• [Exercise materials]:
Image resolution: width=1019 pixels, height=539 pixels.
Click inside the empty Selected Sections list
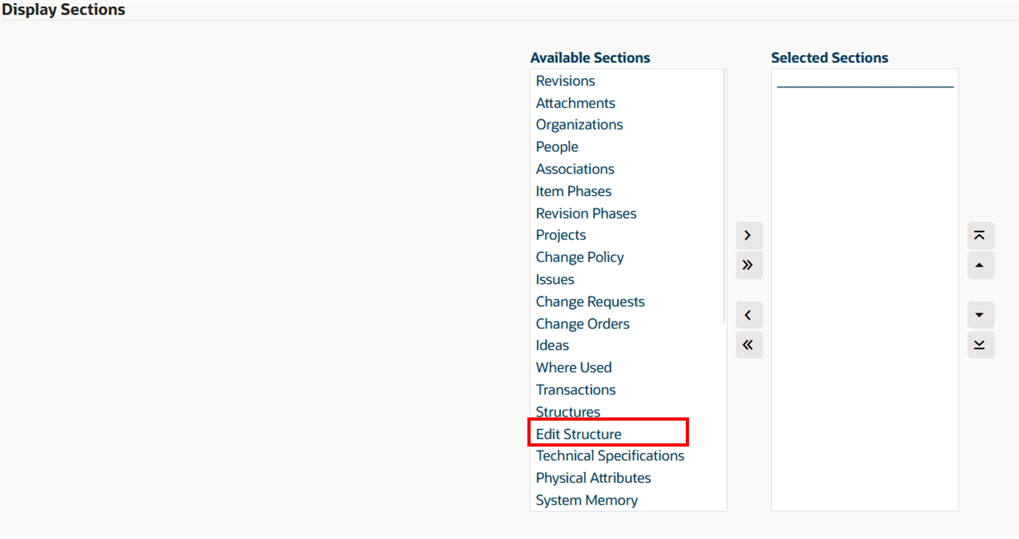click(865, 297)
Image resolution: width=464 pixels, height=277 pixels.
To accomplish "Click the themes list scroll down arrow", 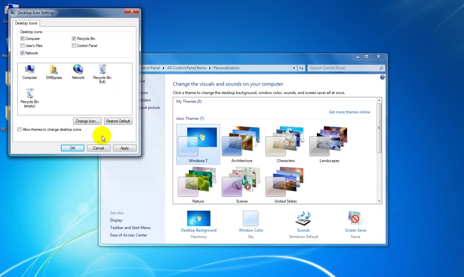I will 379,201.
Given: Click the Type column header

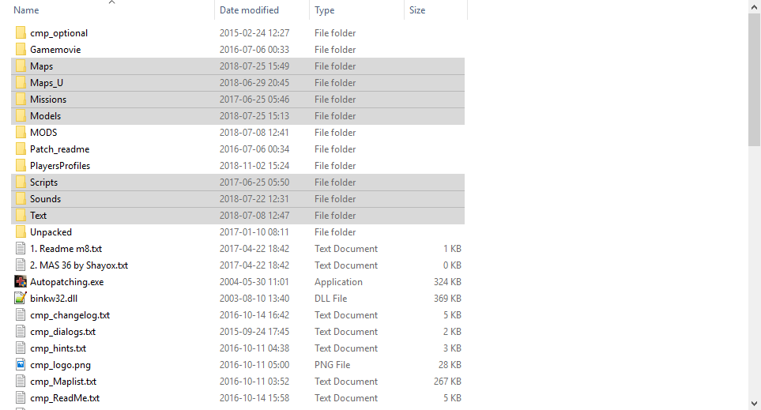Looking at the screenshot, I should tap(324, 10).
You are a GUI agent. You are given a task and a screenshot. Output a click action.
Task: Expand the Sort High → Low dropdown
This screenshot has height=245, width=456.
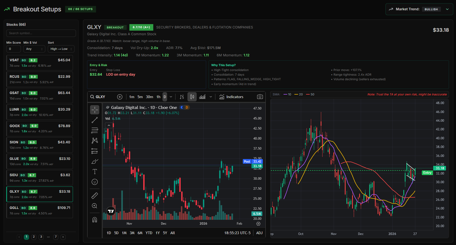(x=61, y=49)
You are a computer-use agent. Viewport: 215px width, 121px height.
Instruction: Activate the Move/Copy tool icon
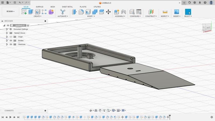(108, 12)
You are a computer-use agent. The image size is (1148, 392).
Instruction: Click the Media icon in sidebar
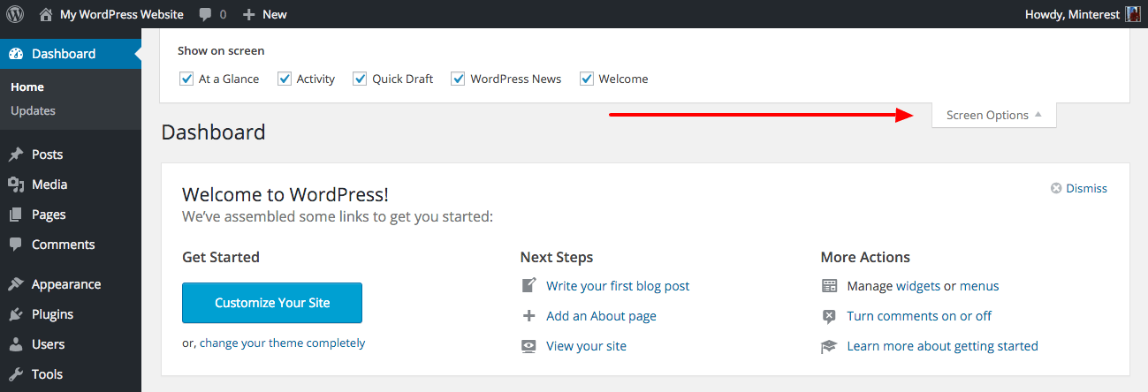click(x=16, y=185)
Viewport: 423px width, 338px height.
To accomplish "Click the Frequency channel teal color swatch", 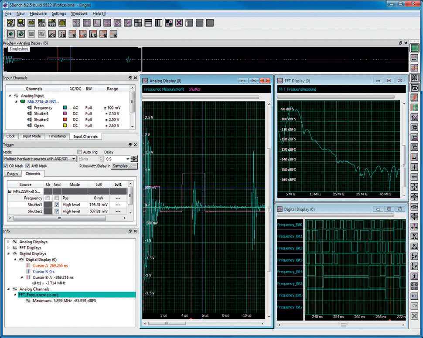I will click(65, 108).
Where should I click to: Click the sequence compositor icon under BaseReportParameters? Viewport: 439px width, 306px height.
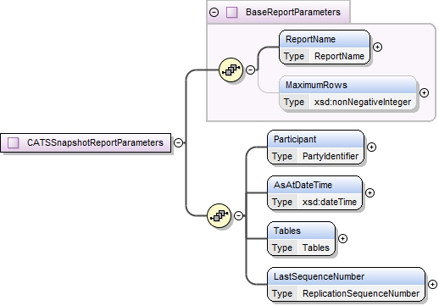click(x=231, y=70)
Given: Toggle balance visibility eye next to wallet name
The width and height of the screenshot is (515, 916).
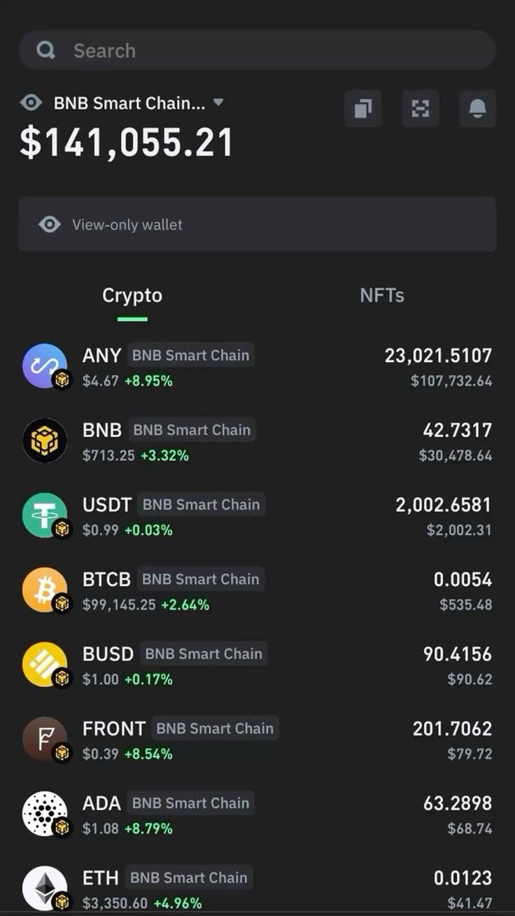Looking at the screenshot, I should point(31,103).
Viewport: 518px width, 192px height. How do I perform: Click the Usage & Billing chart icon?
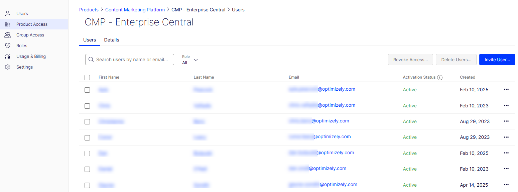click(8, 56)
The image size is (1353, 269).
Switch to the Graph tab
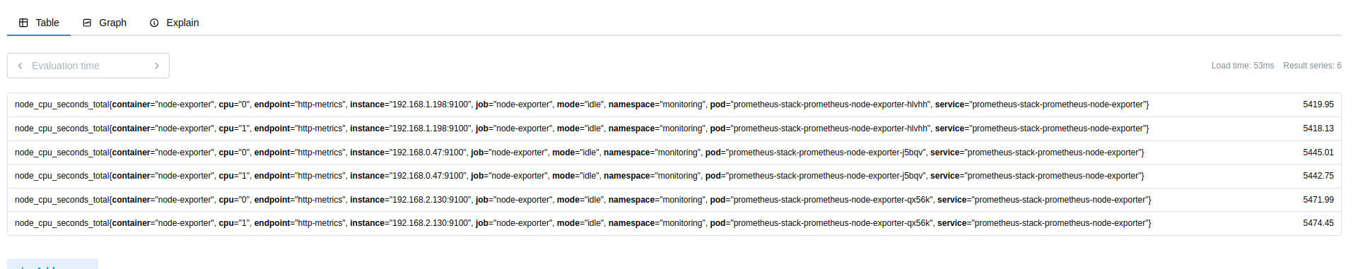pos(105,23)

• [Instructions for the task]:
The required output is the line containing "Where should I" plus every line after it to the end of the data, copied exactly and with no pictures.

• [Task result]:
Where should I click to: Click the sequence compositor icon under BaseReportParameters? Viewport: 439px width, 306px height.
click(x=231, y=70)
Given: Toggle balance visibility eye next to wallet name
The width and height of the screenshot is (515, 916).
Looking at the screenshot, I should point(31,103).
Viewport: 518px width, 192px height. How do I perform: Click the Usage & Billing chart icon?
click(8, 56)
The image size is (1353, 269).
Switch to the Graph tab
pos(105,23)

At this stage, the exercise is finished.